* EXERCISE PROMPT:
Please print the part of the account of the Polish expedition that opens with the words containing "On February 11, Leszek" and closes with "to February 17.", word for word.

* SUPPLIED TEXT:
The climbers struggled to breathe, and the icy air made them sick. In these conditions, just establishing the lower camps proved a challenge.
In the first week of February, the wind continued to destroy their camps. Again and again, the Poles rebuilt them. Camp 3 (at 7,150m) was blown away several times, and it was only on February 9 that they could progress higher.
On February 11, Leszek Cichy, Walenty Fiut, and Krzysztof Wielicki reached 7,960m. There, they set up Camp 4 on the slope below the col. The wind had not abated, reaching 200kph. During the night, the furious wind eventually pushed the climbers back to Camp 3.
Wind off, snow on
The next night, the wind dropped, and it started to snow. On February 13, Ryszard Szafirski and Zawada returned to Camp 4. The next day, they tried to progress up the Southeast Ridge, but high winds again forced them back. Szafirski and Zawada left their oxygen cylinders high on the mountain and started down to Camp 3, with Zawada moving slowly.
Permit issues and summit push
Meanwhile, Base Camp heard that the Nepalese government wanted the expedition to finish on February 15. Thanks to a Polish official in Kathmandu, the deadline was eventually extended to February 17.
There was no time to lose. Zyga Heinrich and Pasang Norbu Sherpa set off immediately. They reached 8,300m, but a harsh snowstorm stopped them short of the summit. Heinrich and Pasang Norbu’s attempt was without bottled oxygen.
On February 16, after a night’s snowfall, the sky cleared.
Krzysztof Wielicki and Leszek Cichy reached the South Col and slept at Camp 4. In the early morning, the two climbers started their summit push and topped out on February 17 at 2:30 pm. After pausing for breath, they called Base Camp.
“Conditions are very tough. Some of the steeper sections of the ridge are free of snow with ice-covered rocks exposed. Strong winds blow all the time; it’s unimaginably cold.”
The two climbers put the Polish and Nepalese flags on top and stayed there for 40 minutes before descending.

Dataset excerpt
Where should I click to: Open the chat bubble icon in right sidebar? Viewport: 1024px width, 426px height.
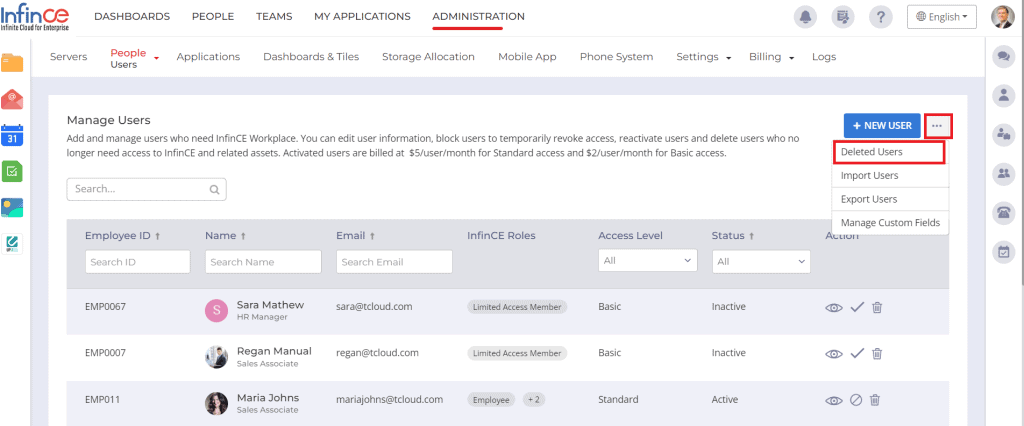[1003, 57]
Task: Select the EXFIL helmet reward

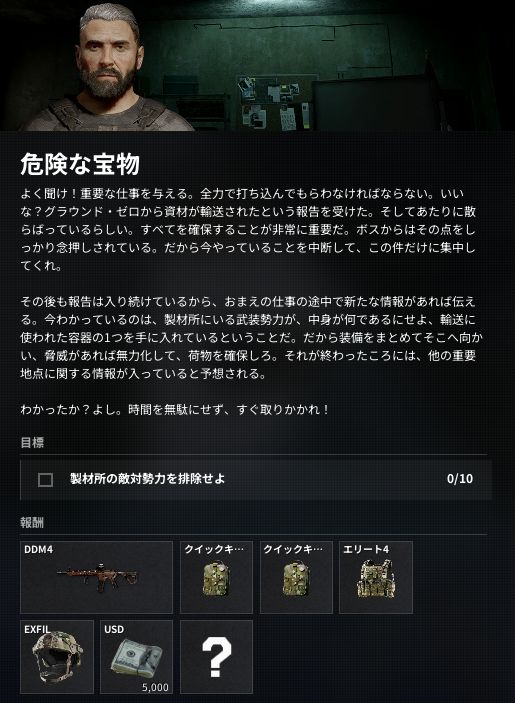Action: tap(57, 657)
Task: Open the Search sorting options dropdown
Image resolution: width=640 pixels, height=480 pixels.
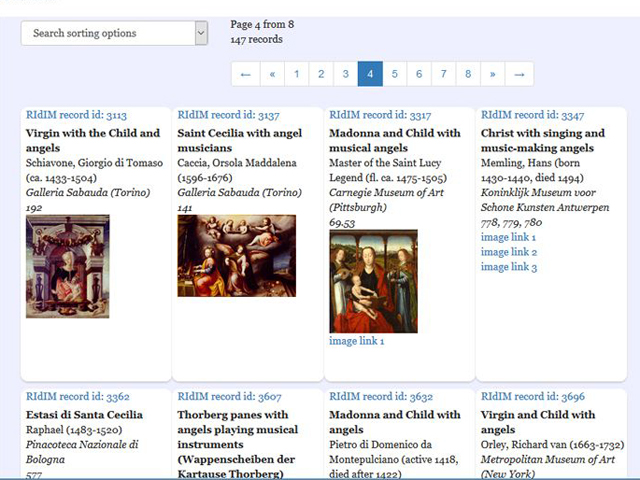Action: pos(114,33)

...

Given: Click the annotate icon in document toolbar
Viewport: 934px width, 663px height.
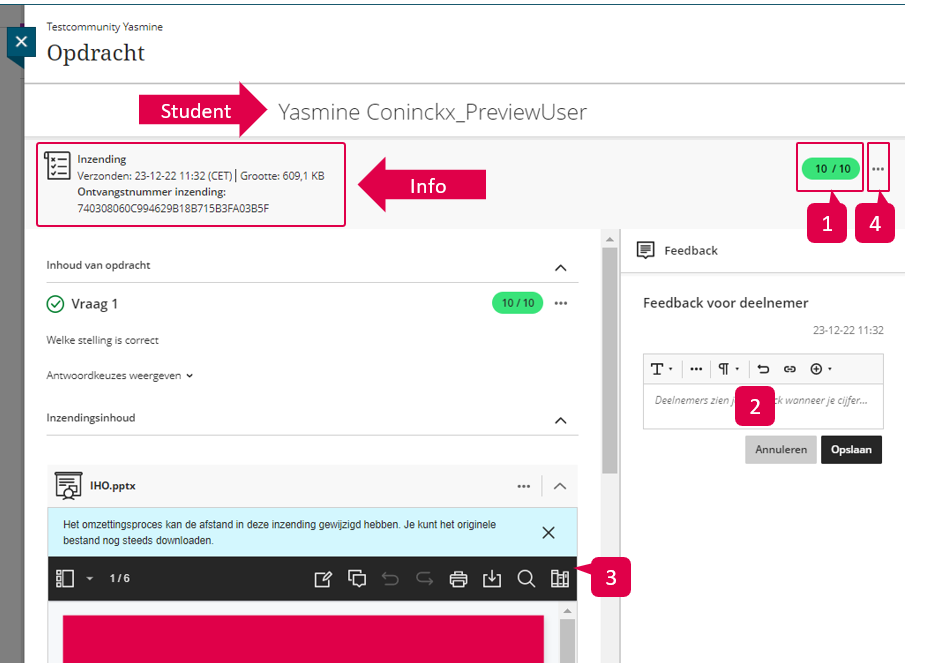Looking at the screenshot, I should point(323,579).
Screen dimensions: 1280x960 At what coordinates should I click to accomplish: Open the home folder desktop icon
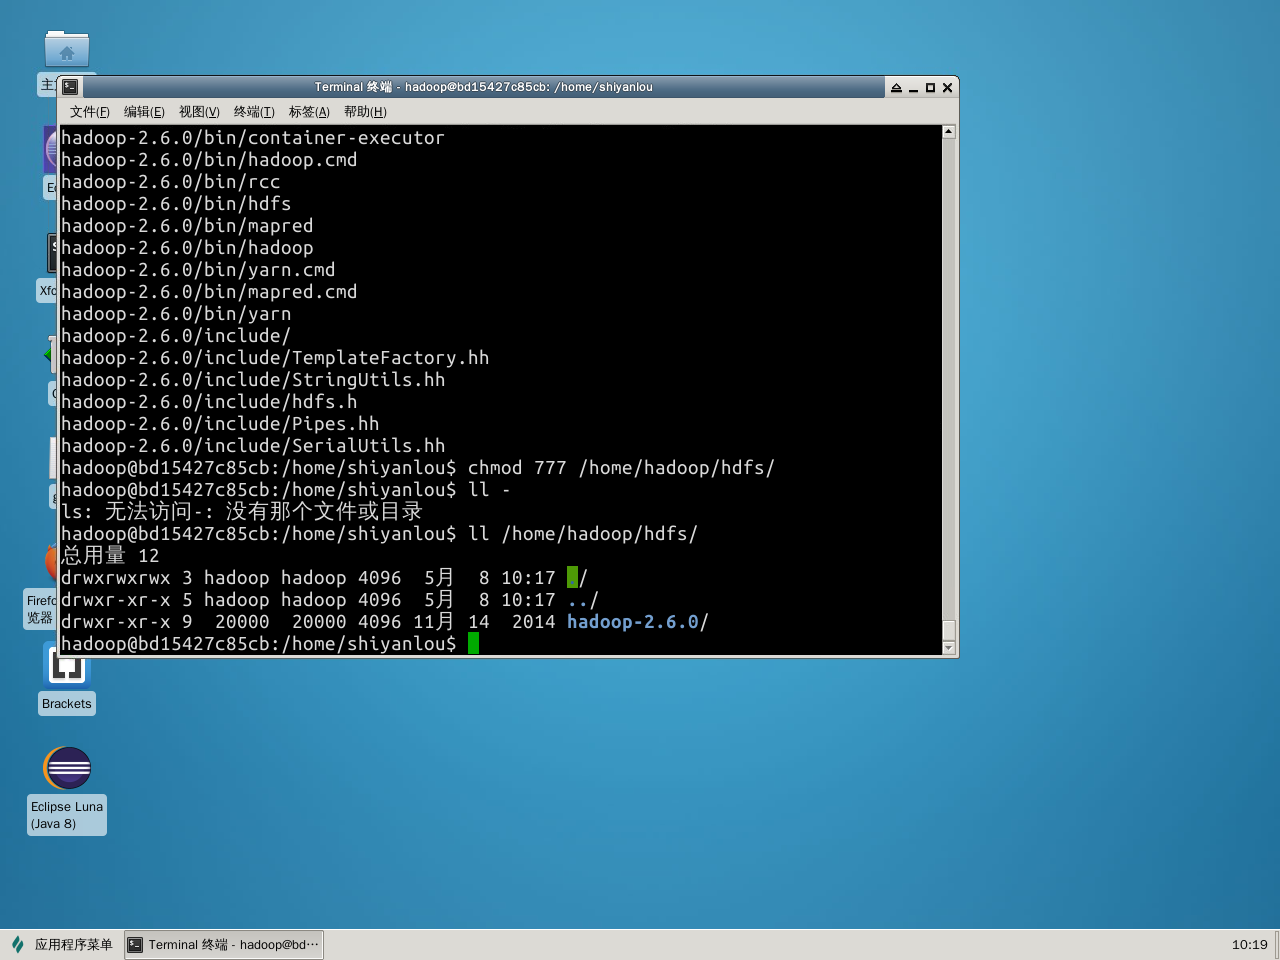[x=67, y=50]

* THE RESPONSE:
On February 11, Leszek Cichy, Walenty Fiut, and Krzysztof Wielicki reached 7,960m. There, they set up Camp 4 on the slope below the col. The wind had not abated, reaching 200kph. During the night, the furious wind eventually pushed the climbers back to Camp 3.
Wind off, snow on
The next night, the wind dropped, and it started to snow. On February 13, Ryszard Szafirski and Zawada returned to Camp 4. The next day, they tried to progress up the Southeast Ridge, but high winds again forced them back. Szafirski and Zawada left their oxygen cylinders high on the mountain and started down to Camp 3, with Zawada moving slowly.
Permit issues and summit push
Meanwhile, Base Camp heard that the Nepalese government wanted the expedition to finish on February 15. Thanks to a Polish official in Kathmandu, the deadline was eventually extended to February 17.